Despite Arthur’s Day’s remarkable success, the holiday has had its haters from the beginning, the spiritual kin of those in the United States who belittle candy manufacturers for creating Sweetest Day and other industries for promoting made-up marketing holidays. Hegarty published a story on Sept. 15 calling Arthur’s Day a “black mark” on Dublin that “has forced itself onto the calendar like a drunk throwing a threatening arm around the shoulders of a sober unfortunate on the last Nitelink [bus] home,” and he says there was a rush of positive feedback from readers agreeing with him. “Ireland can be a great nation, but it is time to wise up and lose our ‘drunken Paddy’ reputation,” wrote Council of State member Ruairí McKiernan in a letter to the editor.

Twitter haters have been even more blunt in their derision: “I am trying to organise Martyrs Day in Dublin whereby a bunch of us kill ourselves in the city centre so Arthur's Day gets cancelled,” tweeted comedy writer Colm Tobin.

Guinness plays up Arthur’s Day’s musical celebrations in Dublin (ones that just happen to have plenty of pints available) and is sponsoring other, smaller music events in 55 different countries on Sept. 27 and 28 this year. The 2012 headliner musicians in Ireland and the U.K. include acts like Tom Jones, Example, Fatboy Slim, Mika, and Tinie Tempah. Smaller Irish bands also will play at most of the estimated 500 pubs participating in official events across the country. And for every person who checks in on Guinness’ Facebook page, Diageo will donate 5 euros to an Arthur Guinness Fund that supports community projects.

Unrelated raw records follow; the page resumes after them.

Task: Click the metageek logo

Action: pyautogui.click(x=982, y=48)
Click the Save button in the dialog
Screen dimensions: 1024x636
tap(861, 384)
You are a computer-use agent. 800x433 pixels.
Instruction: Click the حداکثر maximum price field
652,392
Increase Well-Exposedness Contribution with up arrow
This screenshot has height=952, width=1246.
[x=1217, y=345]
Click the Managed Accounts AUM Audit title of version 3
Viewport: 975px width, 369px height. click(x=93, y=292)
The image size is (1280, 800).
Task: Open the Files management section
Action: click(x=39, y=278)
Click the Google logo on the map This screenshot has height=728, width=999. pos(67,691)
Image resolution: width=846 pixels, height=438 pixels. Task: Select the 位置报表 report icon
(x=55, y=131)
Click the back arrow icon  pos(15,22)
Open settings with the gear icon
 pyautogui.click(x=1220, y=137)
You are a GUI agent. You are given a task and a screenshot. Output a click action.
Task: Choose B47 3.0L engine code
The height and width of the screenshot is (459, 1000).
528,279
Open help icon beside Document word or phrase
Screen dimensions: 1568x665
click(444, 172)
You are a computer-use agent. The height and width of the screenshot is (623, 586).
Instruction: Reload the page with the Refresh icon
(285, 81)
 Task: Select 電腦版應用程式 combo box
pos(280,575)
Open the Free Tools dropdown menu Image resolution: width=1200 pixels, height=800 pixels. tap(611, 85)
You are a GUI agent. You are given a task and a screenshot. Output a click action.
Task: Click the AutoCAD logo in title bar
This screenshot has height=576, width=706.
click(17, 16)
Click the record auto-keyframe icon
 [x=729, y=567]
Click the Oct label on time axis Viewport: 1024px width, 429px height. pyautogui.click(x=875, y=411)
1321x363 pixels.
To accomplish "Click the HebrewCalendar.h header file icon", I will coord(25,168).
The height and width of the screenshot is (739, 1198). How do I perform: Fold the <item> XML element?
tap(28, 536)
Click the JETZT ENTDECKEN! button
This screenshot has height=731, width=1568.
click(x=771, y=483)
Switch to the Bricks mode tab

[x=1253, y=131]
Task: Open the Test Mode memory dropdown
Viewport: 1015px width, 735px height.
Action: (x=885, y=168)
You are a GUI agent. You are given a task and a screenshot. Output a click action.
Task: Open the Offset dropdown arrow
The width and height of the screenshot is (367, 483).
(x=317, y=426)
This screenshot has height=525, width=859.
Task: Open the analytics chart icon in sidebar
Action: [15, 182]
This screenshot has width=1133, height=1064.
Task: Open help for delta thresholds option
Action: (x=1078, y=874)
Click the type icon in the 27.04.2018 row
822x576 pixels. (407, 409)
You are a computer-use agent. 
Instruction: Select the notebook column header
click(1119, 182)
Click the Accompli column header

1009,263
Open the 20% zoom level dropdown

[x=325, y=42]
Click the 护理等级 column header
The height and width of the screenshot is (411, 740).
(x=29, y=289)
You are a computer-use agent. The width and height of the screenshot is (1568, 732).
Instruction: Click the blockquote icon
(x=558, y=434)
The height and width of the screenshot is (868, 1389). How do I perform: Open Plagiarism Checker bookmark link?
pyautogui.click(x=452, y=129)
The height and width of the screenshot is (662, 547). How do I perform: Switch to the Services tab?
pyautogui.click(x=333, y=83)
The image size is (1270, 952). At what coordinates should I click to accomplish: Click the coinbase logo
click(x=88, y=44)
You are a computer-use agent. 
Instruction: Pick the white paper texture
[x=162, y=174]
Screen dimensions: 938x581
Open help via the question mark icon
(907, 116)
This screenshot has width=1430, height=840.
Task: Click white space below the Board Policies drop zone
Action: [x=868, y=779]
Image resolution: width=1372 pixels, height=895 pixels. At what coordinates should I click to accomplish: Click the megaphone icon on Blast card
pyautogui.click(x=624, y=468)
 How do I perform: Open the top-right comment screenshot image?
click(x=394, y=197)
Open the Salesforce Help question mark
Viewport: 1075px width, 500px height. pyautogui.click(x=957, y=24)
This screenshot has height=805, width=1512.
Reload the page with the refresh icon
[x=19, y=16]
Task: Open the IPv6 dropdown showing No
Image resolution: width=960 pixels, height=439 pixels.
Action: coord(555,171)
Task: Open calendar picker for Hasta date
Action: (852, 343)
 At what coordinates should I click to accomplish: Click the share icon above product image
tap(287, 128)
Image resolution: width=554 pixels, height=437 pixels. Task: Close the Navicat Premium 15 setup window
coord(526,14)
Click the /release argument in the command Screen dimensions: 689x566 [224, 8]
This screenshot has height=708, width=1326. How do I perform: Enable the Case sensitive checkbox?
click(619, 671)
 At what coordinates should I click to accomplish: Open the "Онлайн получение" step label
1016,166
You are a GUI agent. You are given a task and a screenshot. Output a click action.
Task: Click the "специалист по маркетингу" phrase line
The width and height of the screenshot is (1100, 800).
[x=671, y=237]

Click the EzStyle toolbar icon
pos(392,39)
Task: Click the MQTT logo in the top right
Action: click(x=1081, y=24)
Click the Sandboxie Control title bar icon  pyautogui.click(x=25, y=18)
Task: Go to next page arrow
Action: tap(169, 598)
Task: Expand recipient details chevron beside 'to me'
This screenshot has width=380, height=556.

Some see a bright side to the corporate-sponsored madness. Irish music blogger Nay McArdle appreciates that Guinness no longer requires tickets to official Arthur’s Day events and is instead devoting resources to surprise musical acts that will pop up all over the country. “Seeing Tom Jones in your local boozer is a treat few people will ever be prepared for,” she says. But she still believes that the musical aspect of Arthur’s Day is a “mere smokescreen” for event attendees to “get blind drunk for the sake of it.”

“There’s nothing responsible about asking people to raise a pint before 6 p.m. and scheduling most of the music to take place later that night,” McArdle says. “It’s a terrifying sight for unwitting passers-by, many of whom are families or tourists completely unprepared for the sight of pints flying and naked men breakdancing in smashed glass.”

And she points out that most of the headliner acts are U.K. bands playing “mind-numbingly boring mainstream pop music.”

For his part, Hegarty’s a longtime Guinness drinker himself but finds it hard to swallow a pint on Arthur’s Day because of the way it “blanket bombs” the country with Guinness.

Which makes one wonder why Arthur’s Day hasn’t yet caught on at American universities. But if the holiday continues its juggernaut expansion, perhaps one September day in the near future large numbers of Americans, too, will be able to raise a toast to the promotional brilliance of Guinness.